[Python-Dev] bytes / unicode

Guido van Rossum guido at python.org
Thu Jun 24 17:41:14 CEST 2010


On Thu, Jun 24, 2010 at 8:25 AM, Nick Coghlan <ncoghlan at gmail.com> wrote:
> On Fri, Jun 25, 2010 at 12:33 AM, Guido van Rossum <guido at python.org> wrote:
>> Also, IMO a polymorphic function should *not* accept *mixed*
>> bytes/text input -- join('x', b'y') should be rejected. But join('x',
>> 'y') -> 'x/y' and join(b'x', b'y') -> b'x/y' make sense to me.
>
> A policy of allowing arguments to be either str or bytes, but not a
> mixture, actually avoids one of the more painful aspects of the 2.x
> "promote mixed operations to unicode" approach.
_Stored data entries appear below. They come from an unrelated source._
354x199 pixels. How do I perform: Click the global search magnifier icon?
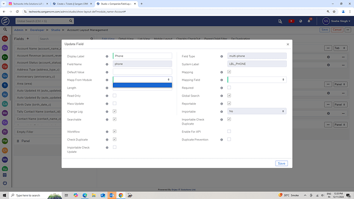(71, 21)
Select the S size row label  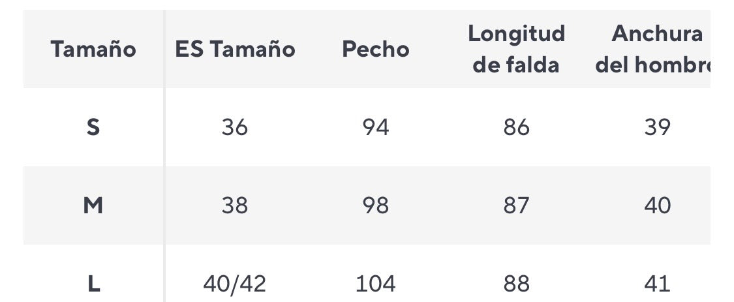tap(93, 127)
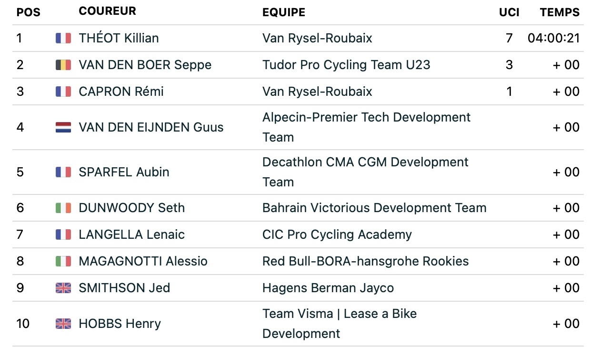Click the Dutch flag beside VAN DEN EIJNDEN
The width and height of the screenshot is (591, 347).
tap(63, 127)
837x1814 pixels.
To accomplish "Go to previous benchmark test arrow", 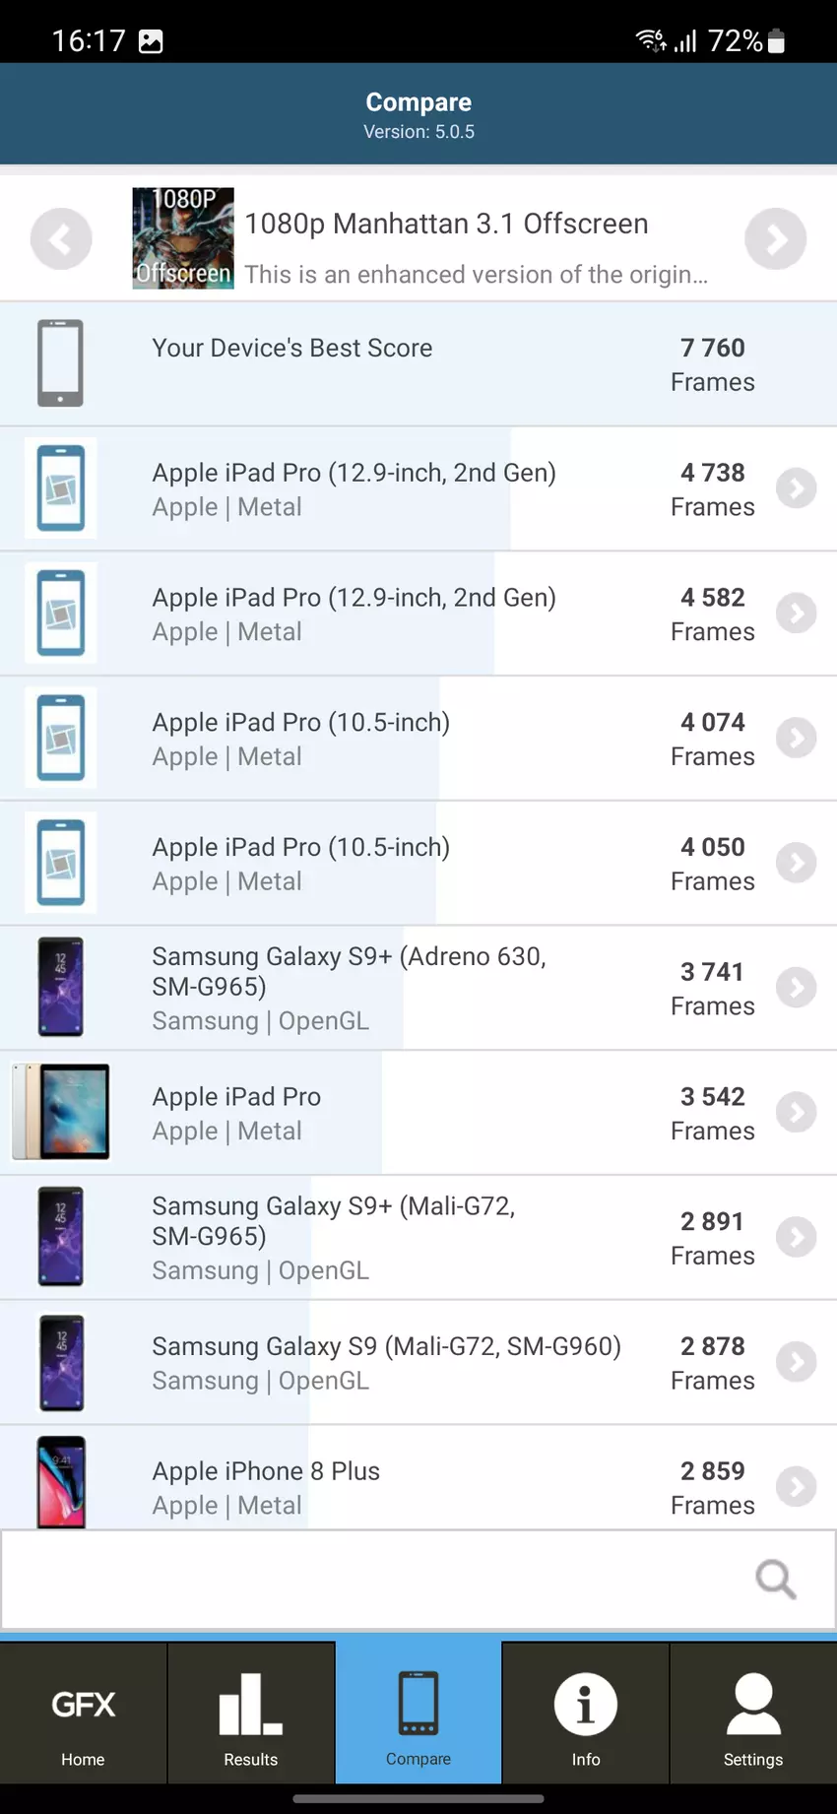I will coord(61,239).
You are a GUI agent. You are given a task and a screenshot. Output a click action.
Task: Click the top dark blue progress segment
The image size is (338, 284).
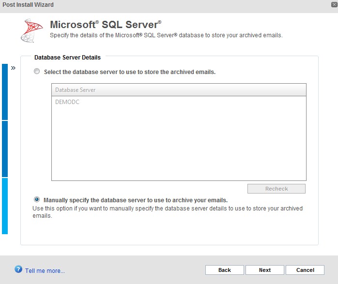[5, 92]
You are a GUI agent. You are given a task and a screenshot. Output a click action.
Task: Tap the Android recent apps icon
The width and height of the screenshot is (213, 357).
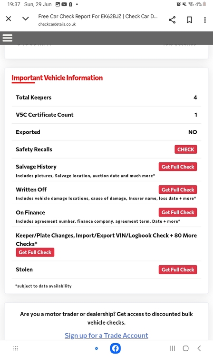172,348
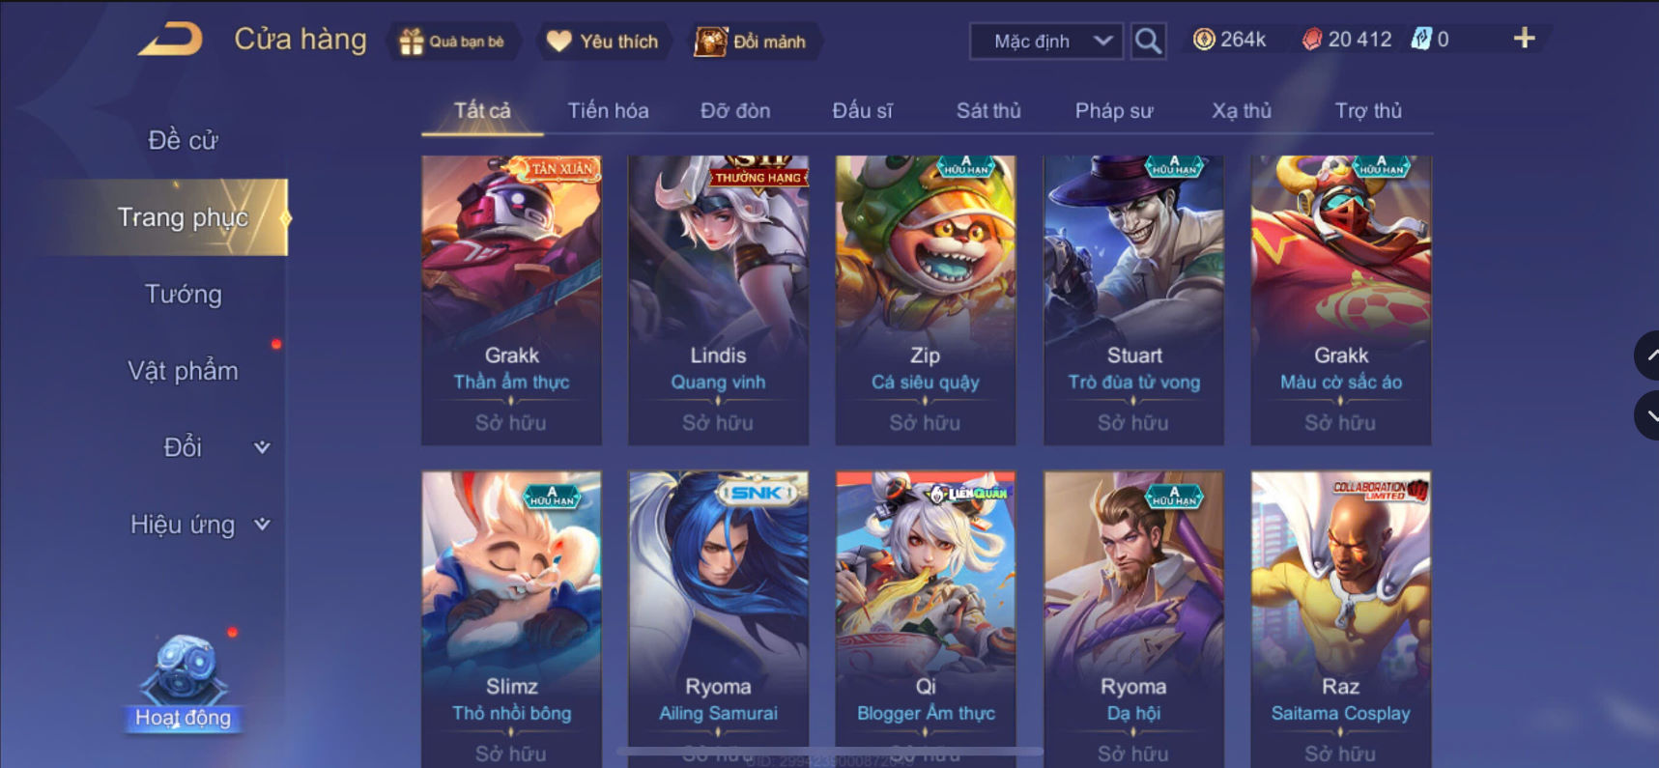Tap the plus icon to add currency
Image resolution: width=1659 pixels, height=768 pixels.
[x=1524, y=39]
Specifically, you
> either had to scan all the arguments up front to check for unicode, or
> else you had to stop what you were doing and start again with the
> unicode version if you encountered unicode partway through. Neither
> was particularly nice to implement.

Right. Polymorphic functions should *not* allow mixing text and bytes.
It's all text or all bytes.

> As you noted elsewhere, literals and string methods are still likely
> to be a major sticking point with that approach - common operations
> like ''.join(seq) and b''.join(seq) aren't polymorphic, so functions
> that use them won't be polymorphic either. (It's only the str->unicode
> promotion behaviour in 2.x that works around this problem there).
>
> Would it be heretical to suggest that sum() be allowed to work on
> strings to at least eliminate ''.join() as something that breaks bytes
> processing? It already works for bytes, although it then fails with a
> confusing message for bytearray:
>
>>>> sum(b"a b c".split(), b'')
> b'abc'
>
>>>> sum(bytearray(b"a b c").split(), bytearray(b''))
> Traceback (most recent call last):
>  File "<stdin>", line 1, in <module>
> TypeError: sum() can't sum bytes [use b''.join(seq) instead]
>
>>>> sum("a b c".split(), '')
> Traceback (most recent call last):
>  File "<stdin>", line 1, in <module>
> TypeError: sum() can't sum strings [use ''.join(seq) instead]

I don't think we should abuse sum for this. A simple idiom to get the
*empty* string of a particular type is x[:0] so you could write
something like this to concatenate a list or strings or bytes:
xs[:0].join(xs). Note that if xs is empty we wouldn't know what to do
anyway so this should be disallowed.